[Click-target data]
• • •
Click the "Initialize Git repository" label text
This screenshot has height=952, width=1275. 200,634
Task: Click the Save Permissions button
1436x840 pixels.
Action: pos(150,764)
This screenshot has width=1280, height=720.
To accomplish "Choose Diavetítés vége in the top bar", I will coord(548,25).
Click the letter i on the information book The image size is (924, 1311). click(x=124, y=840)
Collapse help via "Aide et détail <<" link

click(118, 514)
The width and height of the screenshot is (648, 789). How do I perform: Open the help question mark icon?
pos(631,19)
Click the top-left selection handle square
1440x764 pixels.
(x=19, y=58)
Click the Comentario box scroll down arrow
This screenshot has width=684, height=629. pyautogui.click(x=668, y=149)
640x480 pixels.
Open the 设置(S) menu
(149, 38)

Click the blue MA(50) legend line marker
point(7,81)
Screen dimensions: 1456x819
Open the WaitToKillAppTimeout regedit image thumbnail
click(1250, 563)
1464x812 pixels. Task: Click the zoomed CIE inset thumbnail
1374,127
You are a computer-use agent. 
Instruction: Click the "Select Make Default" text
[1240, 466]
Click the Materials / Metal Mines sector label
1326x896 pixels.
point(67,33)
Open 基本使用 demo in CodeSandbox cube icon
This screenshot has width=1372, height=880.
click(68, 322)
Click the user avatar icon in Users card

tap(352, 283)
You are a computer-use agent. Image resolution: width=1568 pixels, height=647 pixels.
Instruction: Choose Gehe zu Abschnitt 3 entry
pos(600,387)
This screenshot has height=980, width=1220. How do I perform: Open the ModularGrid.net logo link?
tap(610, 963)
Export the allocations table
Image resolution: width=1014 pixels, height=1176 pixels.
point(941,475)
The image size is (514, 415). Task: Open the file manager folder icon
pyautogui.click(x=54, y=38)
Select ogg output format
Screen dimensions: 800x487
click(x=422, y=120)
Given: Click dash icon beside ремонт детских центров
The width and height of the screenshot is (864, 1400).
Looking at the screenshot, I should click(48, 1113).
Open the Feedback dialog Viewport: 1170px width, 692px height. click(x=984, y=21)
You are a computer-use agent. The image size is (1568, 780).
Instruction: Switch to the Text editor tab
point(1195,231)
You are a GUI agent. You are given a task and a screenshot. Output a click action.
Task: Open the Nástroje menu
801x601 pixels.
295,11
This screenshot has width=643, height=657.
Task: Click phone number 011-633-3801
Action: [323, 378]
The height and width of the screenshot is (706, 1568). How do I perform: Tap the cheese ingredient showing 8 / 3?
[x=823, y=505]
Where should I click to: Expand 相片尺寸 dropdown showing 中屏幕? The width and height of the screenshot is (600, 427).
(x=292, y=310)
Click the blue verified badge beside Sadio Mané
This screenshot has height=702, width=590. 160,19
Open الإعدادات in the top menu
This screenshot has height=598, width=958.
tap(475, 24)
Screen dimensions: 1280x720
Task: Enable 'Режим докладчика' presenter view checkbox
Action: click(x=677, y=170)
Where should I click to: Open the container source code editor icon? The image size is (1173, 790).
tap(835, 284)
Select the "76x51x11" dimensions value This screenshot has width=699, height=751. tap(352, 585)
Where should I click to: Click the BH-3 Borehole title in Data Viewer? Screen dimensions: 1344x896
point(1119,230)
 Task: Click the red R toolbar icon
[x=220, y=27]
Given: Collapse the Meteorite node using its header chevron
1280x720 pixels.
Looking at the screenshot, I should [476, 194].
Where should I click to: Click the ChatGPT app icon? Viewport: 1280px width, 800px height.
• • •
(INSTRUCTIONS TO FOLLOW):
Write out, word for word, the lines of the material from the one containing "You are a GUI" through the one containing "Action: click(x=677, y=170)", including both of those lines.

(EXERCISE OUTPUT):
You are a GUI agent. You are given a task and a screenshot. Output a click action.
Task: Open the Nástroje menu
801x601 pixels.
295,11
This screenshot has width=643, height=657.
Task: Click phone number 011-633-3801
Action: [323, 378]
The height and width of the screenshot is (706, 1568). How do I perform: Tap the cheese ingredient showing 8 / 3?
[x=823, y=505]
Where should I click to: Expand 相片尺寸 dropdown showing 中屏幕? The width and height of the screenshot is (600, 427).
(x=292, y=310)
Click the blue verified badge beside Sadio Mané
This screenshot has height=702, width=590. 160,19
Open الإعدادات in the top menu
This screenshot has height=598, width=958.
tap(475, 24)
Screen dimensions: 1280x720
Task: Enable 'Режим докладчика' presenter view checkbox
Action: click(x=677, y=170)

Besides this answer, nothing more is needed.